## LIST OF TASKS
**1.** Retype the Michigan No Fault law page from "About The Firm" up to and including "for daily living.".
**2.** From the Michigan No Fault law page, list every type of "Personal Protection Insurance" claim it names.

## TEXT SEGMENT
....

About The Firm
Michigan’s No Fault Law
Michigan’s No Fault law for auto accidents was adopted in 1973 and it is highly complex. There have been countless cases in both the Michigan appellate courts and the Federal courts that interpret this law, resulting in significant changes to the law itself and how the courts apply it.
Insurance company executives, adjusters and their army of lawyers are armed with excuses to deny you of your rights and insurance benefits. Especially in the case of catastrophic brain injury or spinal cord injury.
Because we specialize in this area of law, we successfully protect the rights of catastrophically injured clients not just for a year or two, but for the decades that they will require assistance for daily living.
What All Accident Victims and Their Families Should Know
When the No Fault law was enacted, Michigan citizens gave up certain rights to damages in civil suits in exchange for certain types of insurance benefits that may be received – regardless of who was at fault for the auto accident. Basically, there are two potential kinds of claims:
- The No Fault Claim
The No Fault claim is typically against an injured person’s own insurance company (although there are exceptions).
Recovery of No Fault benefits is not dependent upon proving someone else was at fault for the accident. There are four types of claims collectively known as “Personal Protection Insurance” or “No Fault” or “First Party” claims:
- a. Allowable expenses for life.
These include “all reasonable charges incurred for reasonably necessary products, services and accommodations for an injured person’s care, recovery or rehabilitation.” Allowable expenses are not limited just to doctor and hospital bills but also cover rehabilitation expenses, specialized vehicles and medical mileage, specialized housing, and attendant care, to list a few examples.
- b. Work loss benefits for 36 months.
This involves the loss of income from work an “injured person would have performed during the first 3 years after the date of the accident if he or she had not been injured.” Work loss benefits are capped, and change every year.
- c. Replacement service benefits for 36 months.
This benefit is for “expenses not exceeding $20 per day, reasonably incurred in obtaining ordinary and necessary services in lieu of those that, if he or she had not been injured, an injured person would have performed during the first 3 years after the date of the accident.”
- d. Survivor’s loss benefits for 36 months for accidents resulting in death.
Survivor’s loss benefits are payable for “a survivor’s loss which consists of a loss, after the date on which the deceased died, of contributions of tangible things of economic value, not including services, that dependents of the deceased…would have received for support during their dependency from the deceased if the deceased had not suffered the accidental bodily injury causing death and expenses, not exceeding $20 per day…”

....

## GIVEN MATERIAL
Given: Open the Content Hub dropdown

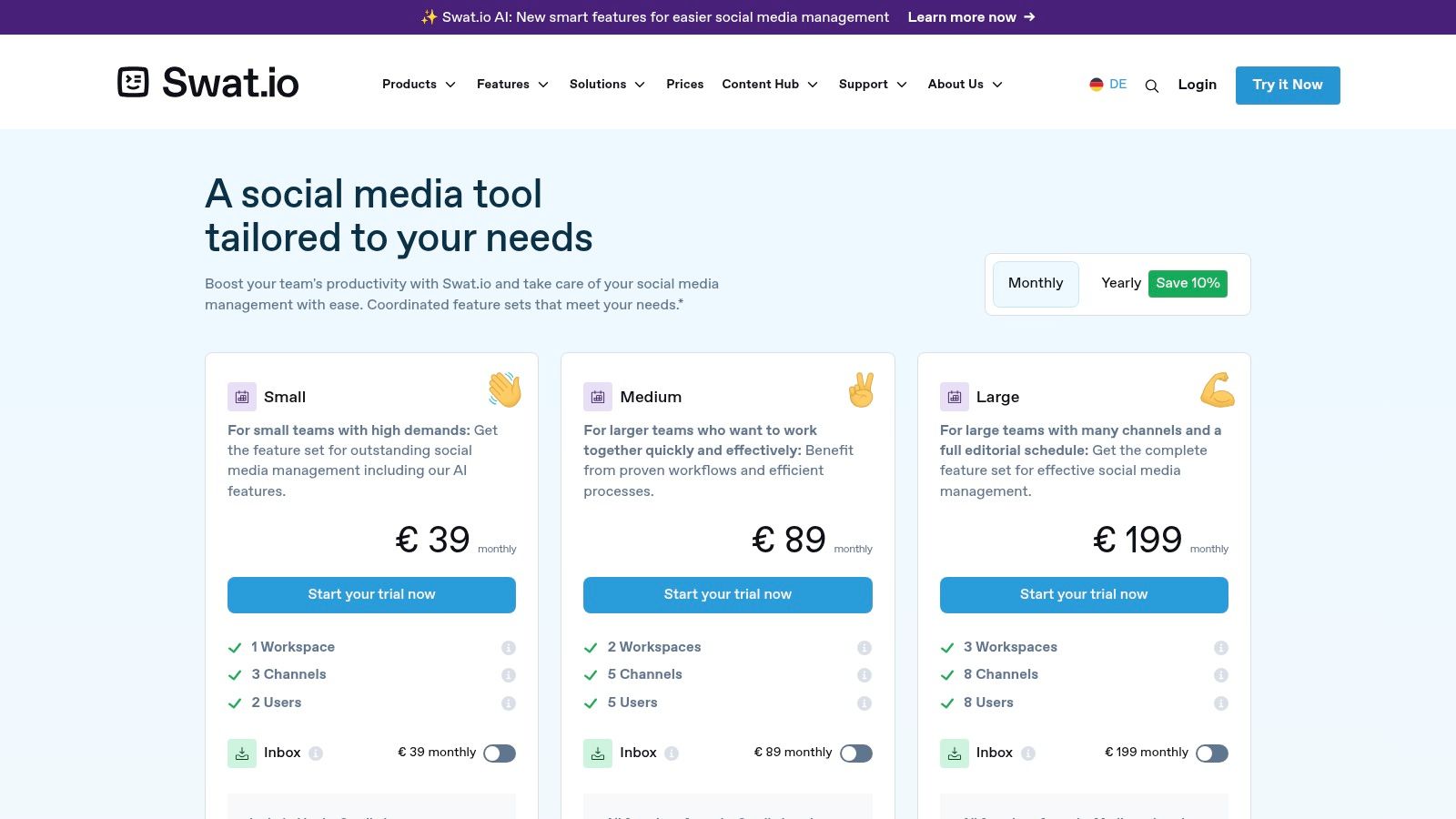Looking at the screenshot, I should 770,84.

....

## LIST OF ANSWERS
**1.**
About The Firm
Michigan’s No Fault Law
Michigan’s No Fault law for auto accidents was adopted in 1973 and it is highly complex. There have been countless cases in both the Michigan appellate courts and the Federal courts that interpret this law, resulting in significant changes to the law itself and how the courts apply it.
Insurance company executives, adjusters and their army of lawyers are armed with excuses to deny you of your rights and insurance benefits. Especially in the case of catastrophic brain injury or spinal cord injury.
Because we specialize in this area of law, we successfully protect the rights of catastrophically injured clients not just for a year or two, but for the decades that they will require assistance for daily living.

**2.**
- Allowable expenses for life
- Work loss benefits for 36 months
- Replacement service benefits for 36 months
- Survivor's loss benefits for 36 months for accidents resulting in death